Con esa filosofía se invitó a las organizaciones y personas interesadas a participar en el proyecto. Tuvieron que ponerse de acuerdo en cómo afrontar los gastos del alquiler, cómo regular el uso de los espacios comunes y qué tipo de actividades podían tener cabida en ellos. Para ello, la primera decisión fue la creación de una nueva asociación cultural abierta a todos y todas; donde cada persona o colectivo aportará su trabajo y/o financiación.

Finalmente, muchas personas y colectivos como la Plataforma de Jóvenes de Karabanchel Alto, el Ateneo Republicano de Carabanchel, la Asociación de Vecinos de Carabanchel Alto, el Grupo Antimilitarista de Carabanchel, el grupo scout 101 Altos Pirineos, la Oficina de Derechos Sociales de Carabanchel, y el colectivo A Poko, etc., “una panda de locos y locas”, como se autodenominan en su página web, han creado “La Casa del Barrio”.

“La Casa” quería ser “un lugar mágico donde encontrarse con los suyos que eran tantos que ya no cabían en el salón de su casa; …un lugar donde dar rienda suelta a todas sus inquietudes lúdicas, culturales y sociales; porque se sentían mucho mejor haciendo cosas juntos que tirados en el sofá delante de la caja tonta;… un lugar donde ver esa peli tan buena o esa obra de teatro tan emocionante rodeados de sus amigos y mucha otra gente sin tener que preocuparse de lo caras que son las entradas”, según sus promotores.

Las actividades más prosaicas también tienen cabida, faltaría más. De hecho, algunas de las labores que venían realizando estos colectivos ahora se llevan a cabo en “La Casa”: acogida y apoyo a personas inmigrantes, el consumo responsable, actividades infantiles y juveniles, reivindicaciones vecinales, videoforum, talleres, charlas-coloquios, difusión de las diferentes luchas de los colectivos,…
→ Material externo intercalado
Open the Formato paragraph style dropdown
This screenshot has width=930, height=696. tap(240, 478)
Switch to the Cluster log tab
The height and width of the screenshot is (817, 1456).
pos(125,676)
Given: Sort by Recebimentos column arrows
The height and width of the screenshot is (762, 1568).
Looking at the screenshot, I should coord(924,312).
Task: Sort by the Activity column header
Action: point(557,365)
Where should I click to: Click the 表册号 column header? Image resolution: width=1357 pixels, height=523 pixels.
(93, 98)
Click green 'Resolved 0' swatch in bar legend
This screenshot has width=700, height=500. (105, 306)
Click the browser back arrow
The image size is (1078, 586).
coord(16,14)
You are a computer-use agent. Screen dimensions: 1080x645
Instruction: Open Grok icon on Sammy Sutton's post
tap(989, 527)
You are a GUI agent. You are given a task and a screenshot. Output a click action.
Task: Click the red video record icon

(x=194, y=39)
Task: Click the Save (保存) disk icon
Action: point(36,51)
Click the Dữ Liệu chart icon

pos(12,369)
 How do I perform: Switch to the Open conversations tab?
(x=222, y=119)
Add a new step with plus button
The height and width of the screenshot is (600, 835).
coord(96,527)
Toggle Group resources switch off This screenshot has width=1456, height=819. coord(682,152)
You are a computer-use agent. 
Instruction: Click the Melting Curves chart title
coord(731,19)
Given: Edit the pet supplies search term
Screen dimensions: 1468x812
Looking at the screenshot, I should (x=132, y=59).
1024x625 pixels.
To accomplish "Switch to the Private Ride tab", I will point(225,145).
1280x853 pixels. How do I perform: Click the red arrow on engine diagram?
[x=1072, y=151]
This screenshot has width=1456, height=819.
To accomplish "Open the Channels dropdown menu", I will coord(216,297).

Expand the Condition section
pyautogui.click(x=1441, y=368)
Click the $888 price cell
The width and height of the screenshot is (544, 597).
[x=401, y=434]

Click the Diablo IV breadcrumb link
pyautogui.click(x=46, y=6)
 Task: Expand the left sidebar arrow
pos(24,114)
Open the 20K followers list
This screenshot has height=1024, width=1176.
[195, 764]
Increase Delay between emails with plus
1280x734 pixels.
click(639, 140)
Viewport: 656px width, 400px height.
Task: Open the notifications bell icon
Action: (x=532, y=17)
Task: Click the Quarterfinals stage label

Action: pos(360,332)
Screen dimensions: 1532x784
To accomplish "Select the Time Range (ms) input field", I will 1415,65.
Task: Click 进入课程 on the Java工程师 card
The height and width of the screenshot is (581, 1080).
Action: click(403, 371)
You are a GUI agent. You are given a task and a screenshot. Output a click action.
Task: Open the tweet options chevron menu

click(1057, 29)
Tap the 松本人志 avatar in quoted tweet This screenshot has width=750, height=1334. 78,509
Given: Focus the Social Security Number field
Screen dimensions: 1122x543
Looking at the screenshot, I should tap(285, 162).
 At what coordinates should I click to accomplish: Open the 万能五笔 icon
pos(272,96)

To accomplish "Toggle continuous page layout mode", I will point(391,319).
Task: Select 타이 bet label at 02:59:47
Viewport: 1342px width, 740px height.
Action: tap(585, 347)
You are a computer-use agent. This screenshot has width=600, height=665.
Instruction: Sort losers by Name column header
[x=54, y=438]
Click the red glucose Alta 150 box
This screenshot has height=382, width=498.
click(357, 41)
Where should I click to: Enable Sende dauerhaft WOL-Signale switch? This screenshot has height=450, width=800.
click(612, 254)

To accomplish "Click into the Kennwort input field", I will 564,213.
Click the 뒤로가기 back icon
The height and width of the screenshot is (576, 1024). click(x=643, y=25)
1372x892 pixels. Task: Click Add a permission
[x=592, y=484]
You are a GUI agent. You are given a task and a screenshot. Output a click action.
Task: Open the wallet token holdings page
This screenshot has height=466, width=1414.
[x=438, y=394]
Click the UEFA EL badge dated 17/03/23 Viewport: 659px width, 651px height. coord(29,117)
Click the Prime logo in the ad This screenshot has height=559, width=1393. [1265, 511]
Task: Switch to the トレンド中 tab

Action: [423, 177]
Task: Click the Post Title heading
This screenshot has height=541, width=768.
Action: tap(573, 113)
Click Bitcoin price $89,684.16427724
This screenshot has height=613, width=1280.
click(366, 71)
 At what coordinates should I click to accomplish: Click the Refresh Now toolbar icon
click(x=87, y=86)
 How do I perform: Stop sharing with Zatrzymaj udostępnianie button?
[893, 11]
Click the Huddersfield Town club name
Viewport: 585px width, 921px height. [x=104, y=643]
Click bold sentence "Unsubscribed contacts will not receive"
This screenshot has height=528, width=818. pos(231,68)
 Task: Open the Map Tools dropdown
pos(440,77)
El 7 de febrero de 2008 una batucada que recorrió las calles el barrio anunció a golpe de tambor la apertura de “La Casa del Barrio”, donde los vecinos más espabilados ya degustaban el aperitivo que la flamante nueva asociación cultural ofrecía al barrio. La agenda de actividades va creciendo y el equipo gestor ha de esmerarse en encajar cada propuesta, lo que suena agotador si no fuera porque les confirma en la intuición que les ha llevado a montárselo por su cuenta.